Entries on finding words and elements:
>> Start
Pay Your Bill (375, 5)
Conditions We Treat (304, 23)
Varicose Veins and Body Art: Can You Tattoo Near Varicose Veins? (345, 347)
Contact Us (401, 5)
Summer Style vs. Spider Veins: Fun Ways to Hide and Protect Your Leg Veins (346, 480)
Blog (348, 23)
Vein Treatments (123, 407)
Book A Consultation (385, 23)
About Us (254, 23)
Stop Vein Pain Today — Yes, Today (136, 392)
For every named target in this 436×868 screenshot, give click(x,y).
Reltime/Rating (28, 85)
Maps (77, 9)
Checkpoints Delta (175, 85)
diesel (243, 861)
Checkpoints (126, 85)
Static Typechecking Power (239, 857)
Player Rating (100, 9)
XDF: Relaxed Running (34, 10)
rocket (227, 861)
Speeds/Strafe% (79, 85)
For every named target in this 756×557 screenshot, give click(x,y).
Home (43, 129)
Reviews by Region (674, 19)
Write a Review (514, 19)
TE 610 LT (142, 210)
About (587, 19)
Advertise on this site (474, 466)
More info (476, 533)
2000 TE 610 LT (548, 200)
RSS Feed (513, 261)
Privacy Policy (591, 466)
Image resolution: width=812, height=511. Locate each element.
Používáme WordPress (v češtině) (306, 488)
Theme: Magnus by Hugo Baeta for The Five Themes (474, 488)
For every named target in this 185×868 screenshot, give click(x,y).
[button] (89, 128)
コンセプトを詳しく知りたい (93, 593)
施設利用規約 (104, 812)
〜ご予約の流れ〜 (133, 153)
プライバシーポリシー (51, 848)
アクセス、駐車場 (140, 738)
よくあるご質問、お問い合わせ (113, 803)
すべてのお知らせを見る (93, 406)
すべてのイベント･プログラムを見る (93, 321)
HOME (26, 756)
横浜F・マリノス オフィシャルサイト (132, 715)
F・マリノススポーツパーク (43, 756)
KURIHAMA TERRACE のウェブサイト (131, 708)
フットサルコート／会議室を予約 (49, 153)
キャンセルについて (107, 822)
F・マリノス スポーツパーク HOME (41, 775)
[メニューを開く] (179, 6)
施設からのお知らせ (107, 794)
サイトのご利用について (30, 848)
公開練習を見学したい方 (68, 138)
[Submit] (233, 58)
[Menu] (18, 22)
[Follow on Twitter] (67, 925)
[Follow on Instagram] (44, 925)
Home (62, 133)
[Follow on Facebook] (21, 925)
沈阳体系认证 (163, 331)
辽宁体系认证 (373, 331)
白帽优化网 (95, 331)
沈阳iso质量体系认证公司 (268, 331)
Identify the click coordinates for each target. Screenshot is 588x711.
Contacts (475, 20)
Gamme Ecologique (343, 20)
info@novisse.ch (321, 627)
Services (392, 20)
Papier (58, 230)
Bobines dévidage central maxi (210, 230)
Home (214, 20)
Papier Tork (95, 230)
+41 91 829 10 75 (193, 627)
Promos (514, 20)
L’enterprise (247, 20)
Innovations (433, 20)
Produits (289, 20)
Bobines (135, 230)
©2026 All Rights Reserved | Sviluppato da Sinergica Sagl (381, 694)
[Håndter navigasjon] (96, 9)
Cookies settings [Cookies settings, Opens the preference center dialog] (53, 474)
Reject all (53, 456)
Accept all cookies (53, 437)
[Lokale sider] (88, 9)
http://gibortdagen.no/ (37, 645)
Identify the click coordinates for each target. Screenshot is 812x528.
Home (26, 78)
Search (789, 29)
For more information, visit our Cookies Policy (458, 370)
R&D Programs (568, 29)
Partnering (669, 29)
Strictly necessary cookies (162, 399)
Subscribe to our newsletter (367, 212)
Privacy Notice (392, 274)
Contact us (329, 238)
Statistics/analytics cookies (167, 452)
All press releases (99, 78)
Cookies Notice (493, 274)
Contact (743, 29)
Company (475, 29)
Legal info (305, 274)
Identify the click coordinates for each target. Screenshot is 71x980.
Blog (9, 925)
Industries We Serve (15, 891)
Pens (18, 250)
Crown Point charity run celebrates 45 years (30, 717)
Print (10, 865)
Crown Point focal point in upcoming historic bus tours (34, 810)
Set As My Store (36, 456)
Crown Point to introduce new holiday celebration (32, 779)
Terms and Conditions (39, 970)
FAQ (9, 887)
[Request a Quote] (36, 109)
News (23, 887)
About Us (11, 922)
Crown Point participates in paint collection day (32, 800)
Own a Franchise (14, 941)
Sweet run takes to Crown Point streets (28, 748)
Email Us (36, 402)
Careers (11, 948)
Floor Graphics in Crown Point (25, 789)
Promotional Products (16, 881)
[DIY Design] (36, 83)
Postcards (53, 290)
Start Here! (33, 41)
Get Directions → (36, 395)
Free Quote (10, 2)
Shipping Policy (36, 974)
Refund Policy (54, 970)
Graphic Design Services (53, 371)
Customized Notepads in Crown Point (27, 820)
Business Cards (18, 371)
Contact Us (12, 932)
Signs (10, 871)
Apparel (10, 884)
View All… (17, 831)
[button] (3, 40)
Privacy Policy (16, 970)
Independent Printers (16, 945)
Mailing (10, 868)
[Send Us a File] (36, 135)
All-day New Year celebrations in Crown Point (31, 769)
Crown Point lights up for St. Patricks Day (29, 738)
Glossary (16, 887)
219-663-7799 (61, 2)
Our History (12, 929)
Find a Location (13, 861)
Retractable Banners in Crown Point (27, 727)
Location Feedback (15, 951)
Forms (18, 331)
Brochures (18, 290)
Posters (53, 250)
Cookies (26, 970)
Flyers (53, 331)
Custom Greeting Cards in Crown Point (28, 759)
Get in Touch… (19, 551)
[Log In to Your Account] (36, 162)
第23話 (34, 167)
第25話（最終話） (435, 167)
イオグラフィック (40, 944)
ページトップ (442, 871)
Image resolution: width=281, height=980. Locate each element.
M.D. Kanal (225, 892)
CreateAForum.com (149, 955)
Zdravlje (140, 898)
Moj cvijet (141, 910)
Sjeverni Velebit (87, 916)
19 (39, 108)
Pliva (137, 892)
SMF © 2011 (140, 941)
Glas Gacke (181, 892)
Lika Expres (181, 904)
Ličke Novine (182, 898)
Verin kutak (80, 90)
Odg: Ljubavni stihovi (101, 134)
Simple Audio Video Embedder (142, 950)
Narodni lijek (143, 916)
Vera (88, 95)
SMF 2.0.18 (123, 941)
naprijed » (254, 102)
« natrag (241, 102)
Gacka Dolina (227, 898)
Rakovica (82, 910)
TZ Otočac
>> End
- _STATED EXERCISE_: Copy all of the data above word for word, without leaving anything out.

- _SOLVED EXERCISE_:
Pay Your Bill (375, 5)
Conditions We Treat (304, 23)
Varicose Veins and Body Art: Can You Tattoo Near Varicose Veins? (345, 347)
Contact Us (401, 5)
Summer Style vs. Spider Veins: Fun Ways to Hide and Protect Your Leg Veins (346, 480)
Blog (348, 23)
Vein Treatments (123, 407)
Book A Consultation (385, 23)
About Us (254, 23)
Stop Vein Pain Today — Yes, Today (136, 392)
For every named target in this 436×868 screenshot, give click(x,y).
Reltime/Rating (28, 85)
Maps (77, 9)
Checkpoints Delta (175, 85)
diesel (243, 861)
Checkpoints (126, 85)
Static Typechecking Power (239, 857)
Player Rating (100, 9)
XDF: Relaxed Running (34, 10)
rocket (227, 861)
Speeds/Strafe% (79, 85)
For every named target in this 756×557 screenshot, give click(x,y).
Home (43, 129)
Reviews by Region (674, 19)
Write a Review (514, 19)
TE 610 LT (142, 210)
About (587, 19)
Advertise on this site (474, 466)
More info (476, 533)
2000 TE 610 LT (548, 200)
RSS Feed (513, 261)
Privacy Policy (591, 466)
Image resolution: width=812, height=511. Locate each element.
Používáme WordPress (v češtině) (306, 488)
Theme: Magnus by Hugo Baeta for The Five Themes (474, 488)
For every named target in this 185×868 screenshot, give click(x,y).
[button] (89, 128)
コンセプトを詳しく知りたい (93, 593)
施設利用規約 (104, 812)
〜ご予約の流れ〜 (133, 153)
プライバシーポリシー (51, 848)
アクセス、駐車場 (140, 738)
よくあるご質問、お問い合わせ (113, 803)
すべてのお知らせを見る (93, 406)
すべてのイベント･プログラムを見る (93, 321)
HOME (26, 756)
横浜F・マリノス オフィシャルサイト (132, 715)
F・マリノススポーツパーク (43, 756)
KURIHAMA TERRACE のウェブサイト (131, 708)
フットサルコート／会議室を予約 (49, 153)
キャンセルについて (107, 822)
F・マリノス スポーツパーク HOME (41, 775)
[メニューを開く] (179, 6)
施設からのお知らせ (107, 794)
サイトのご利用について (30, 848)
公開練習を見学したい方 (68, 138)
[Submit] (233, 58)
[Menu] (18, 22)
[Follow on Twitter] (67, 925)
[Follow on Instagram] (44, 925)
Home (62, 133)
[Follow on Facebook] (21, 925)
沈阳体系认证 (163, 331)
辽宁体系认证 (373, 331)
白帽优化网 (95, 331)
沈阳iso质量体系认证公司 (268, 331)
Identify the click coordinates for each target. Screenshot is 588x711.
Contacts (475, 20)
Gamme Ecologique (343, 20)
info@novisse.ch (321, 627)
Services (392, 20)
Papier (58, 230)
Bobines dévidage central maxi (210, 230)
Home (214, 20)
Papier Tork (95, 230)
+41 91 829 10 75 (193, 627)
Promos (514, 20)
L’enterprise (247, 20)
Innovations (433, 20)
Produits (289, 20)
Bobines (135, 230)
©2026 All Rights Reserved | Sviluppato da Sinergica Sagl (381, 694)
[Håndter navigasjon] (96, 9)
Cookies settings [Cookies settings, Opens the preference center dialog] (53, 474)
Reject all (53, 456)
Accept all cookies (53, 437)
[Lokale sider] (88, 9)
http://gibortdagen.no/ (37, 645)
Identify the click coordinates for each target. Screenshot is 812x528.
Home (26, 78)
Search (789, 29)
For more information, visit our Cookies Policy (458, 370)
R&D Programs (568, 29)
Partnering (669, 29)
Strictly necessary cookies (162, 399)
Subscribe to our newsletter (367, 212)
Privacy Notice (392, 274)
Contact us (329, 238)
Statistics/analytics cookies (167, 452)
All press releases (99, 78)
Cookies Notice (493, 274)
Contact (743, 29)
Company (475, 29)
Legal info (305, 274)
Identify the click coordinates for each target. Screenshot is 71x980.
Blog (9, 925)
Industries We Serve (15, 891)
Pens (18, 250)
Crown Point charity run celebrates 45 years (30, 717)
Print (10, 865)
Crown Point focal point in upcoming historic bus tours (34, 810)
Set As My Store (36, 456)
Crown Point to introduce new holiday celebration (32, 779)
Terms and Conditions (39, 970)
FAQ (9, 887)
[Request a Quote] (36, 109)
News (23, 887)
About Us (11, 922)
Crown Point participates in paint collection day (32, 800)
Own a Franchise (14, 941)
Sweet run takes to Crown Point streets (28, 748)
Email Us (36, 402)
Careers (11, 948)
Floor Graphics in Crown Point (25, 789)
Promotional Products (16, 881)
[DIY Design] (36, 83)
Postcards (53, 290)
Start Here! (33, 41)
Get Directions → (36, 395)
Free Quote (10, 2)
Shipping Policy (36, 974)
Refund Policy (54, 970)
Graphic Design Services (53, 371)
Customized Notepads in Crown Point (27, 820)
Business Cards (18, 371)
Contact Us (12, 932)
Signs (10, 871)
Apparel (10, 884)
View All… (17, 831)
[button] (3, 40)
Privacy Policy (16, 970)
Independent Printers (16, 945)
Mailing (10, 868)
[Send Us a File] (36, 135)
All-day New Year celebrations in Crown Point (31, 769)
Crown Point lights up for St. Patricks Day (29, 738)
Glossary (16, 887)
219-663-7799 (61, 2)
Our History (12, 929)
Find a Location (13, 861)
Retractable Banners in Crown Point (27, 727)
Location Feedback (15, 951)
Forms (18, 331)
Brochures (18, 290)
Posters (53, 250)
Cookies (26, 970)
Flyers (53, 331)
Custom Greeting Cards in Crown Point (28, 759)
Get in Touch… (19, 551)
[Log In to Your Account] (36, 162)
第23話 (34, 167)
第25話（最終話） (435, 167)
イオグラフィック (40, 944)
ページトップ (442, 871)
Image resolution: width=281, height=980. Locate each element.
M.D. Kanal (225, 892)
CreateAForum.com (149, 955)
Zdravlje (140, 898)
Moj cvijet (141, 910)
Sjeverni Velebit (87, 916)
19 (39, 108)
Pliva (137, 892)
SMF © 2011 (140, 941)
Glas Gacke (181, 892)
Lika Expres (181, 904)
Ličke Novine (182, 898)
Verin kutak (80, 90)
Odg: Ljubavni stihovi (101, 134)
Simple Audio Video Embedder (142, 950)
Narodni lijek (143, 916)
Vera (88, 95)
SMF 2.0.18 (123, 941)
naprijed » (254, 102)
« natrag (241, 102)
Gacka Dolina (227, 898)
Rakovica (82, 910)
TZ Otočac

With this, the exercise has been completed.